Randy “RANBX” Neidich
Mt. Vernon, N.Y.
THANK YOU, MMA MEDIA
I wanted to take time to officially thank the MMA media, especially MMAjunkie.com, for their exceptional coverage of all MMA-related stories, events, interviews, etc. I used to purchase every pay-per-view event, but with the economy the way it is, cable has become a luxury I can no longer afford and purchasing pay-per-views is out of the question at this time. However, with the online media coverage the way it is, I still keep up with the sport I love so much. I can see all the interviews. I can watch fights on Facebook, and I still get to feel like I’m watching the fights with the play-by-play updates during live events. I appreciate the efforts put forth by all the media outlets. I’m sure I’m not the only one in this boat, so I’ll speak for everyone in the same position as myself.
St. Louis, Mo.
UFC EXPERIENCE MORE THAN WORTH THE PRICE OF ADMISSION
This past weekend was my first time going to a live UFC event, and I have to say it was amazing to see just how the whole night unfolds and be a part of the crowd as Dan Hardy and Roy Nelson won their fights. I was rooting for both guys, and even though I also wanted Frank Mir to win, the energy was so intense that I found myself getting up and cheering for Junior Dos Santos after he won. To all the fans who want to go to an event but don’t know if they want to spend the money, do it. The experience is worth more then the ticket price.
REFEREES SOMETIMES KNOW BEST
This past week’s The Ultimate Fighter Live Finale had a great fight between Martin Kampmann and Jake Ellenberger, but many fans are now saying that the fight wasn’t fair because Kampmann was giving a chance to recover and Ellenberger was not.
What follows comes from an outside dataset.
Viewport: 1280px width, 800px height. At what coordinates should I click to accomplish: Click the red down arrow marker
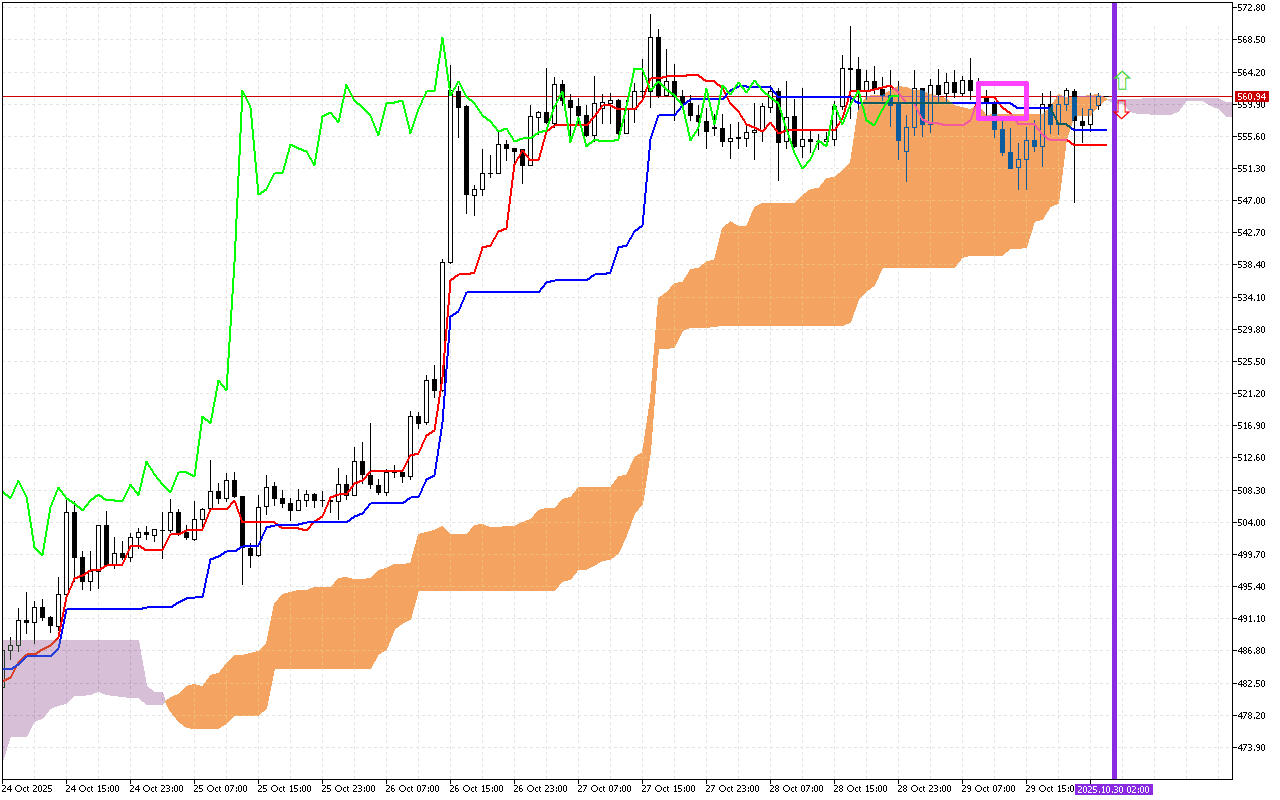[1122, 110]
Most fans see a knockdown as just that, a knockdown, but you have to look at each fighter individually and judge whether it was a flash knockout or the fighter has really been put to sleep. Kampmann’s was a flash knockout, and he immediately starting grappling after he hit the ground. Ellenberger’s body was locked up, and his eyes rolled to the back of his head. He couldn’t defend himself from the oncoming onslaught. My point is fans shouldn’t be so quick to criticize referees when all they have in mind is fighter safety.